Problem: executing transactions without required attestations
It appears as though a transaction can be executed without gathering the required attestations. To see this, consider the unit test below added to tests/unit/sentinel_2pc/controller_test.cpp. The test sets up a controller that requires an attestation from a sentinel client to execute a transaction. Instead of instantiating a sentinel server for the client, though, the test instantiates a fake sentinel server that’s only a TCP listener and therefore shouldn’t be able to provide an attestation. Nonetheless, execute_transaction
returns true. Of course, the problem description above points out that it’s guaranteed to return true, but even once that problem is fixed, it would still return true because the root problem is different. Here’s the test:
TEST_F(sentinel_2pc_test, execute_transaction_without_required_attestations) {
// This test attempts to show that a transaction can be executed without
// gathering the required 2 attestations.
m_opts.m_attestation_threshold = 2;
// One attestation will come from the controller launched below (ctl)
// in its call to controller::execute_transaction (see lines 94-97 in
// src/uhs/twophase/sentinel_2pc/controller.cpp). The 2nd attestation
// should come from a 2nd sentinel server. In this demo, though, the 2nd
// sentinel server is just a TCP listener that can't provide attestations.
constexpr unsigned short sentinel_port = 32003;
const auto sentinel_ep
= std::make_pair(cbdc::network::localhost, sentinel_port);
m_opts.m_sentinel_endpoints.push_back(sentinel_ep);
auto fake_sentinel_rpc_server = cbdc::network::tcp_listener();
ASSERT_TRUE(fake_sentinel_rpc_server.listen(cbdc::network::localhost,
sentinel_port));
// Make and initialize a sentinel controller.
auto ctl = std::make_unique<cbdc::sentinel_2pc::controller>(0,
m_opts,
m_logger);
ASSERT_TRUE(ctl->init());
// Execute a transaction. This call succeeds despite the fact that
// it's impossible to obtain the 2nd attestation from the fake sentinel.
auto res = ctl->execute_transaction(m_valid_tx, [](auto /* param */) {});
ASSERT_TRUE(res);
}
Attestations are gathered in the method gather_attestations
, which is called by execute_transaction
. Stepping through gather_attestations
in a debugger shows that, as expected, the number of attestations does not increase to the required number of 2 before the method returns. The output of the test to the terminal confirms this, as it doesn’t show the debug message “Accepted” that indicates sufficient attestations have been gathered for the compact transaction to be accepted. This output is triggered on Line 181 in controller.cpp in the body of gather_attestations
:
m_logger->debug("Accepted", to_string(ctx.m_id));
Here’s the output from the test above:
[ RUN ] sentinel_2pc_test.execute_transaction_without_required_attestations
[2022-07-07 00:31:22.708] [INFO ] Sentinel public key: eaa649f21f51bdbae7be4ae34ce6e5217a58fdce7f47f9aa7f3b58fa2120e2b3
[ OK ] sentinel_2pc_test.execute_transaction_without_required_attestations (6094 ms)

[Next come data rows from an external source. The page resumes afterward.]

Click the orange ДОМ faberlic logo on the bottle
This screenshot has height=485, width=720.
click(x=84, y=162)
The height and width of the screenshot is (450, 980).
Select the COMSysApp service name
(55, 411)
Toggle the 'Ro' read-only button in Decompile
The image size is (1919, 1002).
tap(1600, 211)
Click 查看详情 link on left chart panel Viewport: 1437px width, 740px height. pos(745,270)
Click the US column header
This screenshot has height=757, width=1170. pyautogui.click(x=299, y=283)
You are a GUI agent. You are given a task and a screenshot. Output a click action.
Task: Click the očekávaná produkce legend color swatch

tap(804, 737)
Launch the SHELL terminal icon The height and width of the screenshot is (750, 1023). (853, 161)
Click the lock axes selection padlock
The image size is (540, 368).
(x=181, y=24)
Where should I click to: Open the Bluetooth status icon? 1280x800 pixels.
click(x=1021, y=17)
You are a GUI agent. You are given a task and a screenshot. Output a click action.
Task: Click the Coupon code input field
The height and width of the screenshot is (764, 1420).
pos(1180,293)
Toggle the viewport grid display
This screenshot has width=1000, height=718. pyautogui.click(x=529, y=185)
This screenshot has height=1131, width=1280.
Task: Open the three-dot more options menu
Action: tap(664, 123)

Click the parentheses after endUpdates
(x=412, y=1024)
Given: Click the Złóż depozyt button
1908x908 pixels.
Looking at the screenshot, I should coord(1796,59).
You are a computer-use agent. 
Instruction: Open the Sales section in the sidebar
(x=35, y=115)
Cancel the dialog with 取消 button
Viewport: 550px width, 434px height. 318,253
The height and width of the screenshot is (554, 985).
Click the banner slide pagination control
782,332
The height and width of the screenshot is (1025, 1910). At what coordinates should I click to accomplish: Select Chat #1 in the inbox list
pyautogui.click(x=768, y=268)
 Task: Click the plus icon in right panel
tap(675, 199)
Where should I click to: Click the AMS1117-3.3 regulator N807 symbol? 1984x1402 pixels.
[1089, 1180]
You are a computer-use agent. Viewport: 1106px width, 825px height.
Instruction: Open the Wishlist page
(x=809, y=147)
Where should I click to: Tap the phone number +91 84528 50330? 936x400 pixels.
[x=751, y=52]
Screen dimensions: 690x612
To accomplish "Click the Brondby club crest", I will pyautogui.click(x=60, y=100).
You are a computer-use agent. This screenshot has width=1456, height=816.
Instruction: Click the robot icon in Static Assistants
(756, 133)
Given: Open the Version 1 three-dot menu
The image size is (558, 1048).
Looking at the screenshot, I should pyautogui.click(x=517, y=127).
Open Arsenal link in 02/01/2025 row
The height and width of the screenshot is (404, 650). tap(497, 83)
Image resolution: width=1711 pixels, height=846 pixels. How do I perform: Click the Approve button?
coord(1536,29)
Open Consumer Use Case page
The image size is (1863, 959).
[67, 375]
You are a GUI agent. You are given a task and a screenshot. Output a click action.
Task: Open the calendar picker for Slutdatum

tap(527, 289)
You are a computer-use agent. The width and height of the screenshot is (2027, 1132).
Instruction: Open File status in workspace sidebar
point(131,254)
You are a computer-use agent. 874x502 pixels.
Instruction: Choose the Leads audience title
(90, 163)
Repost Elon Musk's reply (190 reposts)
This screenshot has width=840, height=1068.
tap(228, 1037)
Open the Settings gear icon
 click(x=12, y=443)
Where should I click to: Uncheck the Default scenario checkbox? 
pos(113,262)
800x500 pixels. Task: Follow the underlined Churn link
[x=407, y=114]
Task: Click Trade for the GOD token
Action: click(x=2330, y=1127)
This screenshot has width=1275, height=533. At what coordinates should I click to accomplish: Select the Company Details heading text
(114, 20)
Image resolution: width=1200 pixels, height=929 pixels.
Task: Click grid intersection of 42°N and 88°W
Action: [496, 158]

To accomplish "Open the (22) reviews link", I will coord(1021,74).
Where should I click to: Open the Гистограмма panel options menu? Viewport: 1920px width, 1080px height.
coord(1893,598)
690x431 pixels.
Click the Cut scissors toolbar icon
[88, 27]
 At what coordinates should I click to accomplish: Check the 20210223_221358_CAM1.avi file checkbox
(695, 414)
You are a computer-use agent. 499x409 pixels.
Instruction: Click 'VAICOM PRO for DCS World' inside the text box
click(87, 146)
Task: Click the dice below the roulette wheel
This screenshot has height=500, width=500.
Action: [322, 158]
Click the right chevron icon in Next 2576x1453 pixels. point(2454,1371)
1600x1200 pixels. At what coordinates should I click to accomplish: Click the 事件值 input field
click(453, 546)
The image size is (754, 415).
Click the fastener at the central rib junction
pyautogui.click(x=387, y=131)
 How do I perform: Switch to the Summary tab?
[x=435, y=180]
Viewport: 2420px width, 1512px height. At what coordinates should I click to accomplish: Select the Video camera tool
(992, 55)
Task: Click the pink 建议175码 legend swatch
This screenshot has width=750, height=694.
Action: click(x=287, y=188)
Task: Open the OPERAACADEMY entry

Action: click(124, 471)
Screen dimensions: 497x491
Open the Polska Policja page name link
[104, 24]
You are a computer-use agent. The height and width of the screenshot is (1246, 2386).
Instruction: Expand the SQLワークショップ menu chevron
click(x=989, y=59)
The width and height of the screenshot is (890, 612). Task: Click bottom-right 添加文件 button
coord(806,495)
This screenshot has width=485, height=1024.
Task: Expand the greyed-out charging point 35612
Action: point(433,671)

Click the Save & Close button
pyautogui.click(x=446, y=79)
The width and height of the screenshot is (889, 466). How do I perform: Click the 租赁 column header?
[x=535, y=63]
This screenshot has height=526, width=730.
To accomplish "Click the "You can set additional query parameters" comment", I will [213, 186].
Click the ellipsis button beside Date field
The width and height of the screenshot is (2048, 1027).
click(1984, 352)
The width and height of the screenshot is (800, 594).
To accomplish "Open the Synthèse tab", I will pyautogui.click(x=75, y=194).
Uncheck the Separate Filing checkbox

For comparison, here’s the output from another test in which all the attestations are successfully gathered and the debug message appears:
[ RUN ] sentinel_2pc_test.digest_valid_transaction_direct
[2022-07-07 00:31:10.327] [INFO ] Sentinel public key: eaa649f21f51bdbae7be4ae34ce6e5217a58fdce7f47f9aa7f3b58fa2120e2b3
[2022-07-07 00:31:10.329] [DEBUG] Accepted 3ffcc8bc7153d34aaad2adbcddd64c063ff005543c85ae3ae1f88e91c3b526eb
[ OK ] sentinel_2pc_test.digest_valid_transaction_direct (5 ms)
Solution
I’m not sure what the full solution is yet, but it seems reasonable to at least allow gather_attestations
to return true or false depending on whether the required number of attestations is actually obtained.
Code of Conduct
- I agree to follow this project's Code of Conduct
Here's a bit of background on gather_attestations()
: #87 (comment)
In short, gather_attestations()
returns (probably) before the attestations have actually been gathered (because it executes a set of asynchronous callbacks).
This is not my favorite construction, but the obvious alternative (having gather_attestations()
block) is likely terrible for performance.